▸ STATED GOAL
Quote the material from its first line through the line containing "Looking at the screenshot, I should pos(315,36).", with both ends included. Omit the pictures from your answer.

>>>

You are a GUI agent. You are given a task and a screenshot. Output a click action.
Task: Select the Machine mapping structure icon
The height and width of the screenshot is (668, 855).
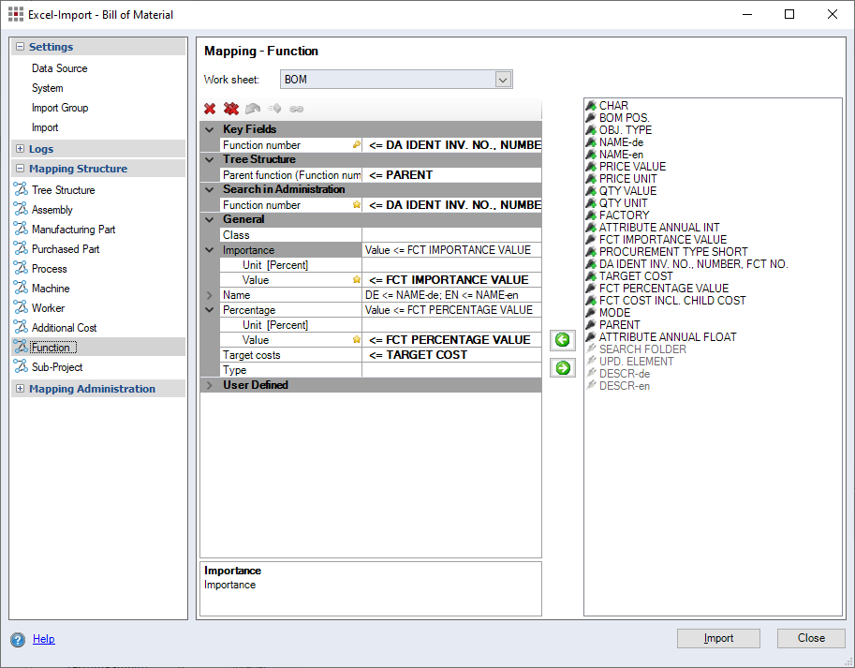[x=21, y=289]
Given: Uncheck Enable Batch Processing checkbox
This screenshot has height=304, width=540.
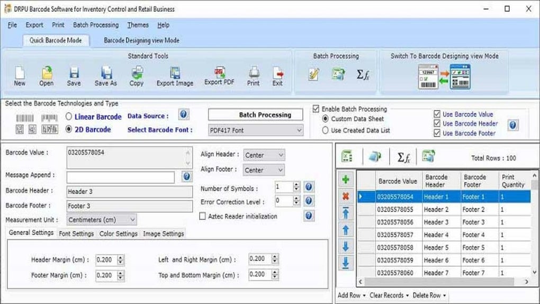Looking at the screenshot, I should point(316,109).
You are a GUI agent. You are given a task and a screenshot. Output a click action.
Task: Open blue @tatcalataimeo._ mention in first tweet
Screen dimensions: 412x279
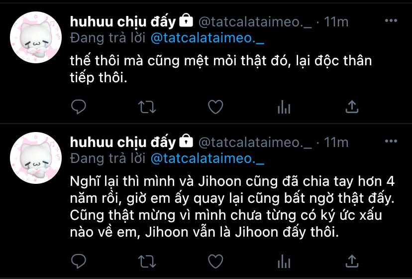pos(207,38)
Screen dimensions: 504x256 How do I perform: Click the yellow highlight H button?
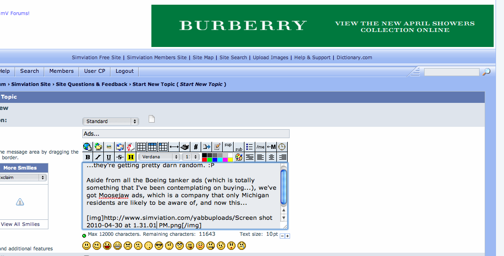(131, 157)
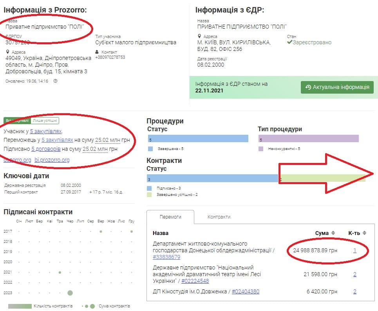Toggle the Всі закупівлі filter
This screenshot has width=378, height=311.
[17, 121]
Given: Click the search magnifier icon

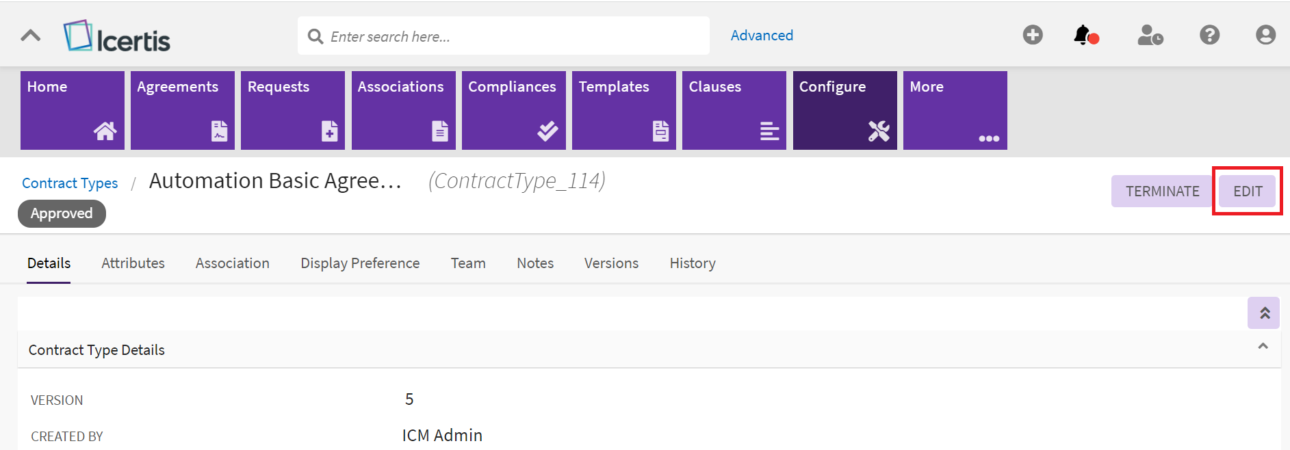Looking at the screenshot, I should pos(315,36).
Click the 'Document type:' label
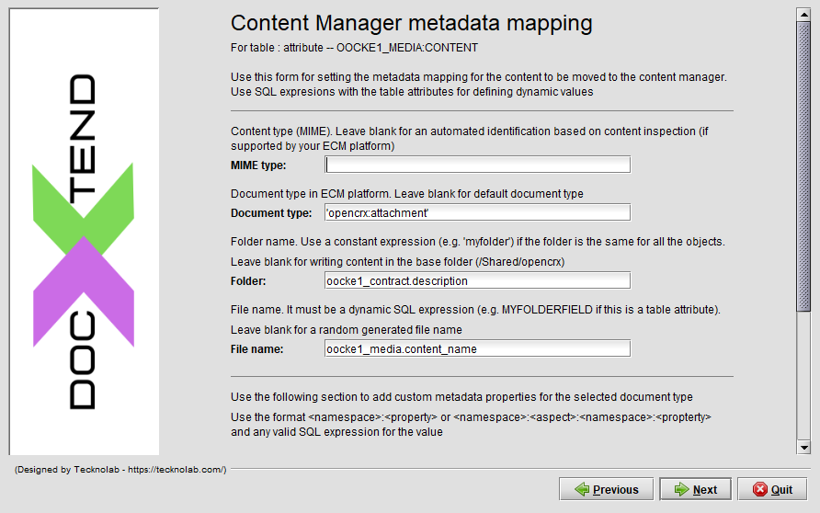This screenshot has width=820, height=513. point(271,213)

<<<

▸ RESULT OF THIS TASK
You are a GUI agent. You are given a task and a screenshot. Output a click action.
Task: Select the Machine mapping structure icon
The height and width of the screenshot is (668, 855).
[x=21, y=289]
Given: Uncheck Enable Batch Processing checkbox
This screenshot has height=304, width=540.
Looking at the screenshot, I should point(316,109).
You are a GUI agent. You are given a task and a screenshot. Output a click action.
Task: Open blue @tatcalataimeo._ mention in first tweet
Screen dimensions: 412x279
pos(207,38)
Screen dimensions: 504x256 How do I perform: Click the yellow highlight H button?
(131, 157)
Toggle the Всі закупівлі filter
This screenshot has width=378, height=311.
[17, 121]
Given: Click the search magnifier icon

Looking at the screenshot, I should pos(315,36).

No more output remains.